Data shown START

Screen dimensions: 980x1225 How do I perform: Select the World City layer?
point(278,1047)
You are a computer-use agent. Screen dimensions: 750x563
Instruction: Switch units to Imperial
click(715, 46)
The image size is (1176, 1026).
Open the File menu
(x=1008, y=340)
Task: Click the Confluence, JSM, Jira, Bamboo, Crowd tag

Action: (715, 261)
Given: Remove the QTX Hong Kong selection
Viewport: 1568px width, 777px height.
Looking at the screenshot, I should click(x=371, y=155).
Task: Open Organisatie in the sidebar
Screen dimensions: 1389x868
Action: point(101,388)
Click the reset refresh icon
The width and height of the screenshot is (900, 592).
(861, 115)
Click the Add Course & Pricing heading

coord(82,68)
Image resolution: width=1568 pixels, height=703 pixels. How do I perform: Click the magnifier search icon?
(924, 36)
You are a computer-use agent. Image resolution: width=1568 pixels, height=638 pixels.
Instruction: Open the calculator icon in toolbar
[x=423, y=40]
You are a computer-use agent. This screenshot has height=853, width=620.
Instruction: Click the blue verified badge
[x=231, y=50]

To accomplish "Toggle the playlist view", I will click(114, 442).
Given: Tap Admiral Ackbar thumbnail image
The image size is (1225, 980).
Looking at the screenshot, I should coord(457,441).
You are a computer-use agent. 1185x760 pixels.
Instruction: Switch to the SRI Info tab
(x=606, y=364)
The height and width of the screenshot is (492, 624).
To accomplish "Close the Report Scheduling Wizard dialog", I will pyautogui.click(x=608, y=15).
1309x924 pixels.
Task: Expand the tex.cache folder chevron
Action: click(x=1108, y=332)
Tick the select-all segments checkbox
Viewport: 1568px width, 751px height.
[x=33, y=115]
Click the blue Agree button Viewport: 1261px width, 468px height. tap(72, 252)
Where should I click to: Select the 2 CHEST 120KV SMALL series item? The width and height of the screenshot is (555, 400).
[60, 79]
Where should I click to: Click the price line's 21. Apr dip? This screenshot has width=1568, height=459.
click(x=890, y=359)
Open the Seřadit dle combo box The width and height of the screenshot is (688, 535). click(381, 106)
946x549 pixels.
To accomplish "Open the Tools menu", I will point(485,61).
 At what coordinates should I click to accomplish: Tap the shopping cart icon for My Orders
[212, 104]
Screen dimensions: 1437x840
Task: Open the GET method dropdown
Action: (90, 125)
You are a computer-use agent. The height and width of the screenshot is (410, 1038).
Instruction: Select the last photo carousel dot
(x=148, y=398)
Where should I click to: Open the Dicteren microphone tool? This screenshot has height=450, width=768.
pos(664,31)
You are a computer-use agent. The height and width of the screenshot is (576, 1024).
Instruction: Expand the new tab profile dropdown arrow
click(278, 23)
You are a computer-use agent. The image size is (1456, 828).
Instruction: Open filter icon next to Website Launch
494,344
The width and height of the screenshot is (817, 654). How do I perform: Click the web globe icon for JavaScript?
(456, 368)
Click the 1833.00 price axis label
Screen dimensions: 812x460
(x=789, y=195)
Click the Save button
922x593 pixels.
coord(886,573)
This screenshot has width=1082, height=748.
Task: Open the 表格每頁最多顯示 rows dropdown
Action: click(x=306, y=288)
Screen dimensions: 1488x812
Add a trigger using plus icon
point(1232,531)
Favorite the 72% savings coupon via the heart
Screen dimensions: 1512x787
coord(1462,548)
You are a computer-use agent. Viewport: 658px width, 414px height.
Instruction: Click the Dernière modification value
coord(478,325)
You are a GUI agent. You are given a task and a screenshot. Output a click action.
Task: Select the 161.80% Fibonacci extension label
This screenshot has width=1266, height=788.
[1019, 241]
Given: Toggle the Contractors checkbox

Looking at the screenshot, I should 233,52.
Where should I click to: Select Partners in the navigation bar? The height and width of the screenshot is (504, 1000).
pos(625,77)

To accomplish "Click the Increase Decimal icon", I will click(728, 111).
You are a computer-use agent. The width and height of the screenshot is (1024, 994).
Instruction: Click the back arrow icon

Data shown END

#### [Task prompt]
Look above for the line holding "The image size is (1176, 1026).". Print it and every line after it, exactly, through the line holding "Click the reset refresh icon".

#### [Solution to this problem]
The image size is (1176, 1026).
Open the File menu
(x=1008, y=340)
Task: Click the Confluence, JSM, Jira, Bamboo, Crowd tag

Action: (715, 261)
Given: Remove the QTX Hong Kong selection
Viewport: 1568px width, 777px height.
Looking at the screenshot, I should click(x=371, y=155).
Task: Open Organisatie in the sidebar
Screen dimensions: 1389x868
Action: point(101,388)
Click the reset refresh icon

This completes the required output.